In recent years, more and more governmental bodies have been enforcing protective measures through legislation or guidelines. These measures include

  • clear labeling of electrical panels,
  • defining safety distances,
  • providing appropriate personal protective equipment (PPE),
  • reducing the anticipated incident energy in case of an arc flash,
  • establishing safe work procedures, and
  • training personnel.

All these measures aim to minimize risk and can be comprehensively defined through a specialized arc flash risk assessment.

PROTASIS offers such specialized arc flash risk assessments in both the Greek and international markets, in compliance with the international standards NFPA 70E and IEEE 1584, ensuring a realistic risk evaluation. Simplistic, empirical approaches often lead to unreliable results and should be avoided.
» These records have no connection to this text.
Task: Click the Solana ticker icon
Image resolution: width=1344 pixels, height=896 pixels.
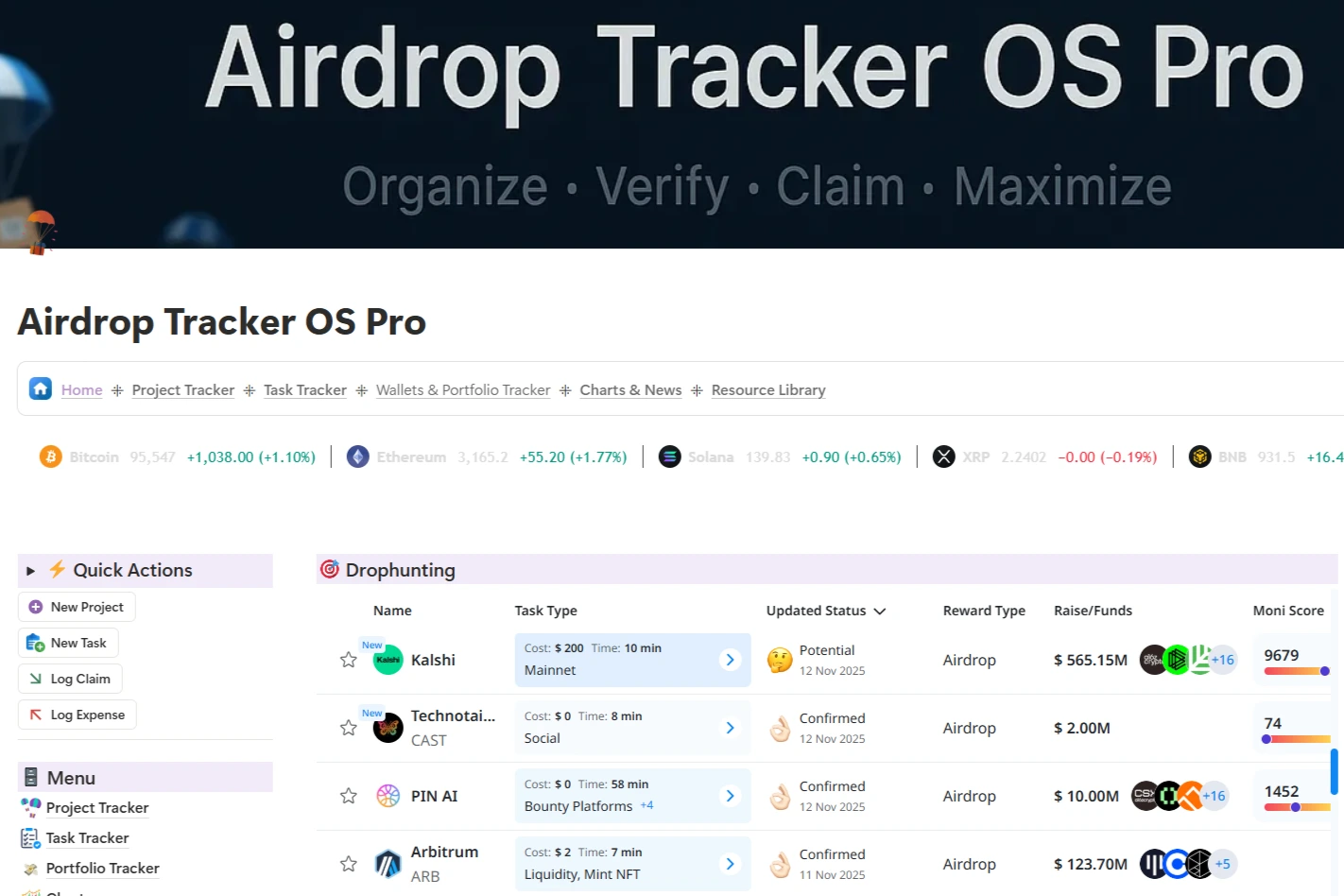Action: (669, 457)
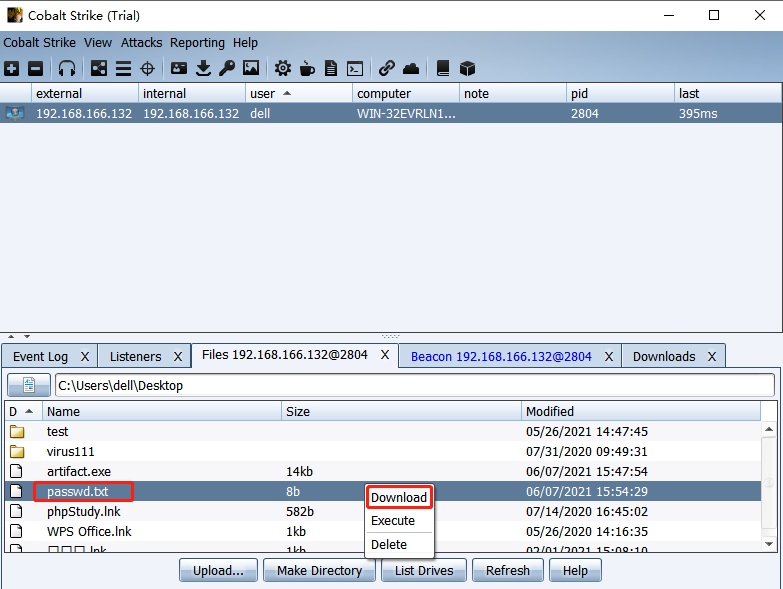
Task: Close the Downloads tab
Action: coord(712,356)
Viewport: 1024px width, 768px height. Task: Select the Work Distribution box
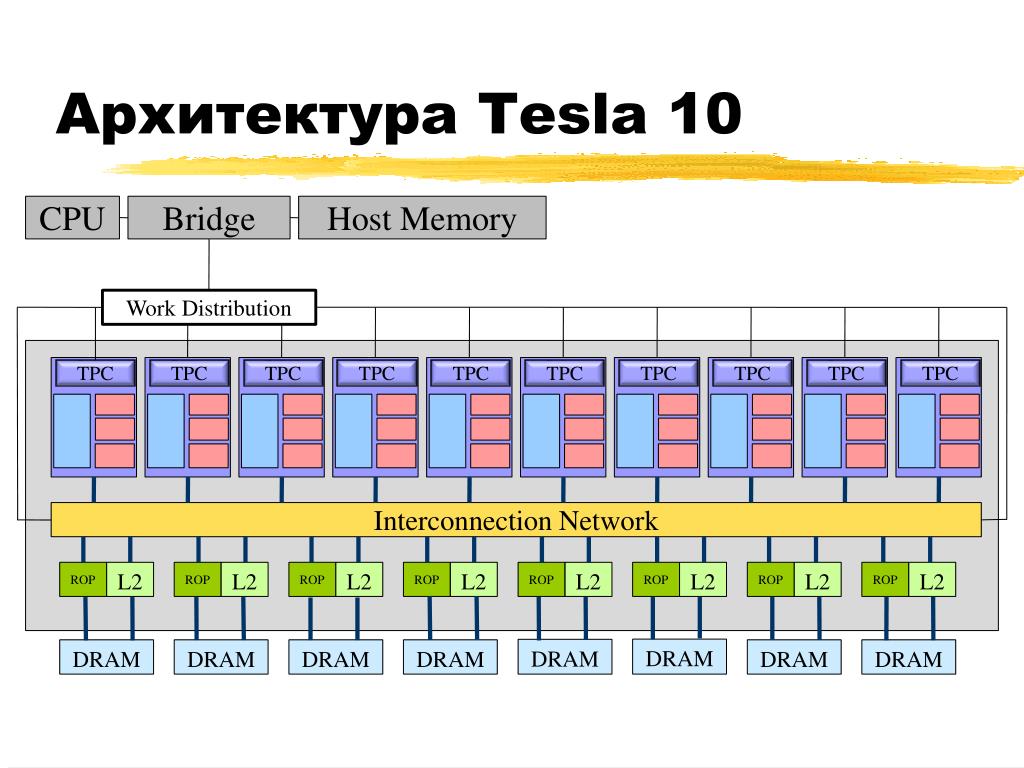[x=209, y=308]
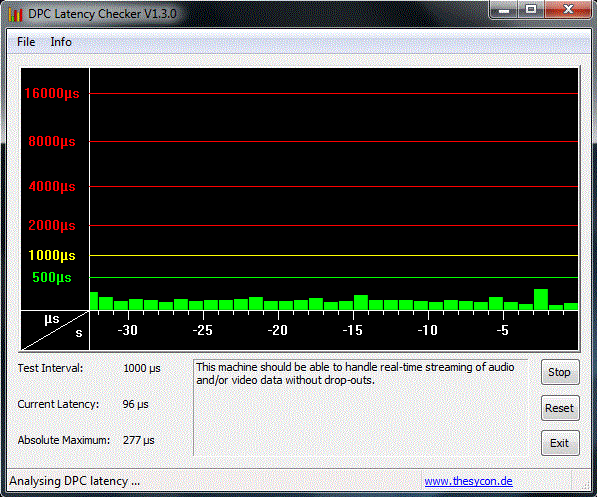This screenshot has height=497, width=597.
Task: Minimize the DPC Latency Checker window
Action: pos(504,10)
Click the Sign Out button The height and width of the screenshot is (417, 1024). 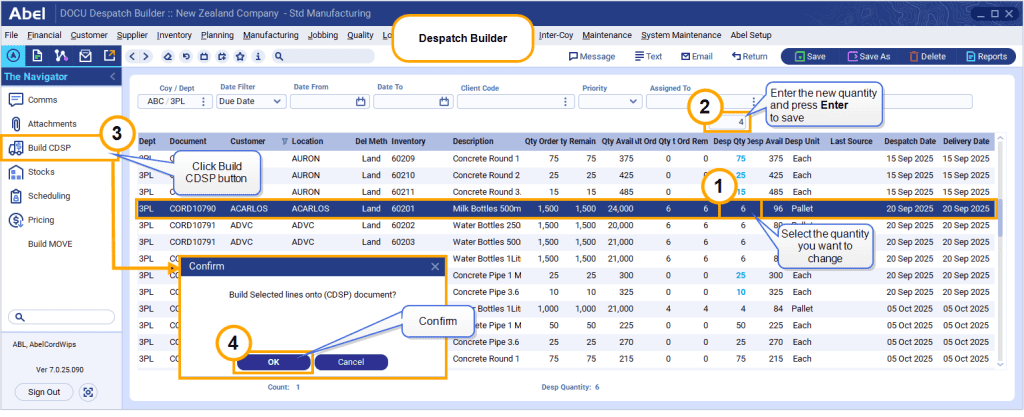click(44, 392)
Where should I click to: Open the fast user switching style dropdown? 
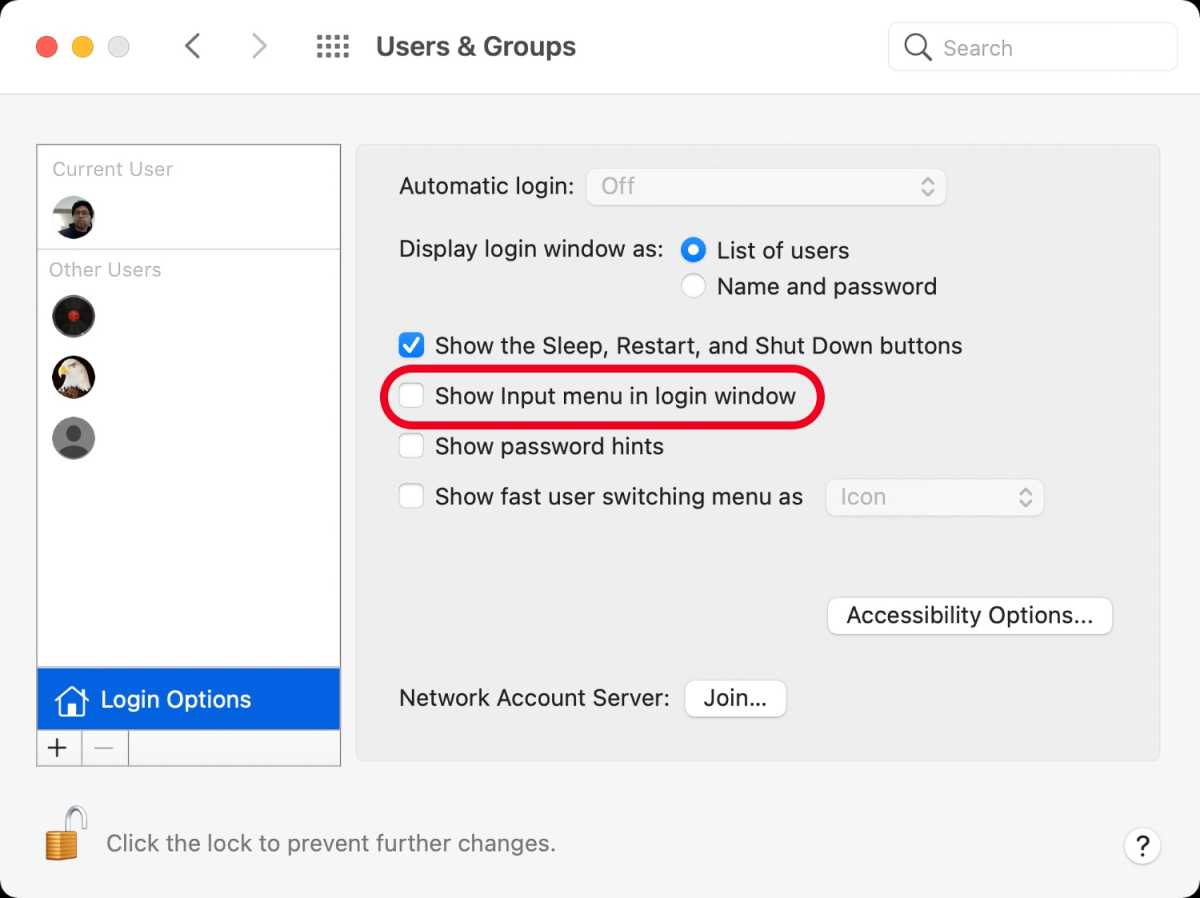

The arc flash risk assessment methodology consists of several sequential tasks. First, an on-site inspection is conducted at the electrical installations under review, and the required input data are collected. Once organized and categorized, the network model is developed using appropriate simulation software. Following that, short-circuit and protection coordination studies are performed. Finally, key parameters are calculated for the arc flash risk assessment (arcing current, expected incident energy, safety boundaries, hazard category) for each work location, and suitable risk reduction measures are proposed.

It’s also important to note that these studies should be updated regularly, usually at intervals of less than five years, and revised whenever a significant change occurs in the electrical network that could increase the risk at the associated work points.

This article was initially published in INDUSTRY magazine, in April 2023.